Give him some sympathy, sure. The injured man needs to know that his family and friends care for him. That is very important. But they must also know that this soldier is no longer a "boy," except to his mother who will always think he is, and he should not be so treated.

Through training and leadership he was, when wounded, a soldier—a soldier who could give and take—lick the best the enemy could offer. In other words he was a courageous, mentally and physically fit man. Don't ever let him lose this fighting spirit.

The wounded soldier must be allowed to do things for himself. If he finds he can tie his own tie or lace his own shoes, it is much better that he do it than it be done for him. He must discover that despite his handicap, he can do these and other things to give himself confidence and self-respect.

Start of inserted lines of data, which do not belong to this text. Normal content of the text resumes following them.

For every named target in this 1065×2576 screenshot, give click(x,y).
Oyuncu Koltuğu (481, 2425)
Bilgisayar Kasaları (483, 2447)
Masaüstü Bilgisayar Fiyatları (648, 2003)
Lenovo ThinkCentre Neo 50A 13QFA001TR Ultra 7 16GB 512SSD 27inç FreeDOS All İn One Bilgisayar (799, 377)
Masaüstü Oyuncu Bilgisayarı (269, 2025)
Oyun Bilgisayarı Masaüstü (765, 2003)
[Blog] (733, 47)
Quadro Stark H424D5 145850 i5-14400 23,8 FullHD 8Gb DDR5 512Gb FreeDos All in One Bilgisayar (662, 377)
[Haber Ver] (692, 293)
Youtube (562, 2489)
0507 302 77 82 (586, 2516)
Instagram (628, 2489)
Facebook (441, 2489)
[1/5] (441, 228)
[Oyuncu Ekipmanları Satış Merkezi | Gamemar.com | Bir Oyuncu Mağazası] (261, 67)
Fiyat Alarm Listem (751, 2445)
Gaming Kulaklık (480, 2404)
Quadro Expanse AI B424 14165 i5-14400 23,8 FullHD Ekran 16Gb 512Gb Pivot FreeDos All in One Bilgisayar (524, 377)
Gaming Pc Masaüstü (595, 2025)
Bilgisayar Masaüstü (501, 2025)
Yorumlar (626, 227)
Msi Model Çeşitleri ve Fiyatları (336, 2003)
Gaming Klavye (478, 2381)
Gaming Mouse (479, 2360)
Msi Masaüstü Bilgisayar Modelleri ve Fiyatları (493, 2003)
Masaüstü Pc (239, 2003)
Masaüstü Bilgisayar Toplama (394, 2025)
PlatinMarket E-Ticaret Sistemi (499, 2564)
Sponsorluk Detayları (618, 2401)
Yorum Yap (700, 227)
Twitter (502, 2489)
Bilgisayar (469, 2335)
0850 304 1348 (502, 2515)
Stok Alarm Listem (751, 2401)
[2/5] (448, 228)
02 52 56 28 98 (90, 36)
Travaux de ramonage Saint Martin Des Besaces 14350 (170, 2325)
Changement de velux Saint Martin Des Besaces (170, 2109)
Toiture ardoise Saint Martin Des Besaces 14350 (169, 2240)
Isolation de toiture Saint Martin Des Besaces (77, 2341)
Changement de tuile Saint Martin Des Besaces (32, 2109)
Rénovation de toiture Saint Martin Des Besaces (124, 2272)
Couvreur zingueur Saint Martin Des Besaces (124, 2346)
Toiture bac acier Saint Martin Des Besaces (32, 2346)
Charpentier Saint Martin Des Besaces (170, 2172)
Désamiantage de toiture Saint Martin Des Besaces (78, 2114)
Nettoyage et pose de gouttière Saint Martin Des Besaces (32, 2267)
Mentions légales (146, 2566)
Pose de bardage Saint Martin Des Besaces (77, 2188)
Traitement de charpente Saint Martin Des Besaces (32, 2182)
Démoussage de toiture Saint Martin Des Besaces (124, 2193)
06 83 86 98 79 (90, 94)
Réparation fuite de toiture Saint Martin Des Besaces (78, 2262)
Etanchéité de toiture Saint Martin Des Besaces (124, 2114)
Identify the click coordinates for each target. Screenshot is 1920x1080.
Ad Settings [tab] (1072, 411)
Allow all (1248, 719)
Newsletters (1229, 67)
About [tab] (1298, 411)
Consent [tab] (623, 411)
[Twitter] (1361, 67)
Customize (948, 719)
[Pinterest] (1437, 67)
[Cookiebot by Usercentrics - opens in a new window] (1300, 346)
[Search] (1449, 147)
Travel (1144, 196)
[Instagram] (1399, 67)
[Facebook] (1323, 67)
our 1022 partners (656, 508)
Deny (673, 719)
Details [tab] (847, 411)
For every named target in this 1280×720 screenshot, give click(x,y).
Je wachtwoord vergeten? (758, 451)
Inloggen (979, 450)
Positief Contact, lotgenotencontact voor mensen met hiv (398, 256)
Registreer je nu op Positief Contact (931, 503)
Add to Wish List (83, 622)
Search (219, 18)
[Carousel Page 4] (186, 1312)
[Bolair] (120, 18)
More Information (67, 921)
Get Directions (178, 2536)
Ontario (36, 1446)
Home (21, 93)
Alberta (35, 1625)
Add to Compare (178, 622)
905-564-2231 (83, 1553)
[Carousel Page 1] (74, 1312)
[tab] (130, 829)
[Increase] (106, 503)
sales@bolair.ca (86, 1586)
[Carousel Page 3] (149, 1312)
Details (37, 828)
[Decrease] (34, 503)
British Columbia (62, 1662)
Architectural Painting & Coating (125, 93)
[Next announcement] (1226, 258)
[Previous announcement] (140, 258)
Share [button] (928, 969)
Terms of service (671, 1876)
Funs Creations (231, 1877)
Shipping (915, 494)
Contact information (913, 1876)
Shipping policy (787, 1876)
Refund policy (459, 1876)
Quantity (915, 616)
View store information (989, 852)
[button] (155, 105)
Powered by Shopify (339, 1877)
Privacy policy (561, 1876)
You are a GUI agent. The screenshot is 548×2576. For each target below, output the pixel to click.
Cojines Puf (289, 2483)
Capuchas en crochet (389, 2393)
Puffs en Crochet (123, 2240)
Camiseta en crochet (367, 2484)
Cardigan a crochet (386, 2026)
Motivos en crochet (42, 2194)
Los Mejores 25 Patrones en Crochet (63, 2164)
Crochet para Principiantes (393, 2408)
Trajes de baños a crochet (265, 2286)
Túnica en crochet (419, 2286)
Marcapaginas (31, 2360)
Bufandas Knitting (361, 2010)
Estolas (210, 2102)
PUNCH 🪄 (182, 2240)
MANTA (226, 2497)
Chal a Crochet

Parents, relatives and friends should not attempt to minimize the result of his injury. They must be realistic and honest. They should not tell him he looks fine, when he doesn't. But they can tell him he will soon be as good as new. These wounded and disabled service men have no desire to be martyrs. They don't want to be treated as heroes. They want to lead normal lives and be treated as normal human beings. They have rendered a great service to our country. They have made a great sacrifice. So a great responsibility rests on the public. Public behavior has got to be adjusted so that by ill-considered actions additional handicaps are not placed upon the disabled soldier.

On the other hand, by intelligent understanding of their problems and needs, the public can help them along the road to success and happiness.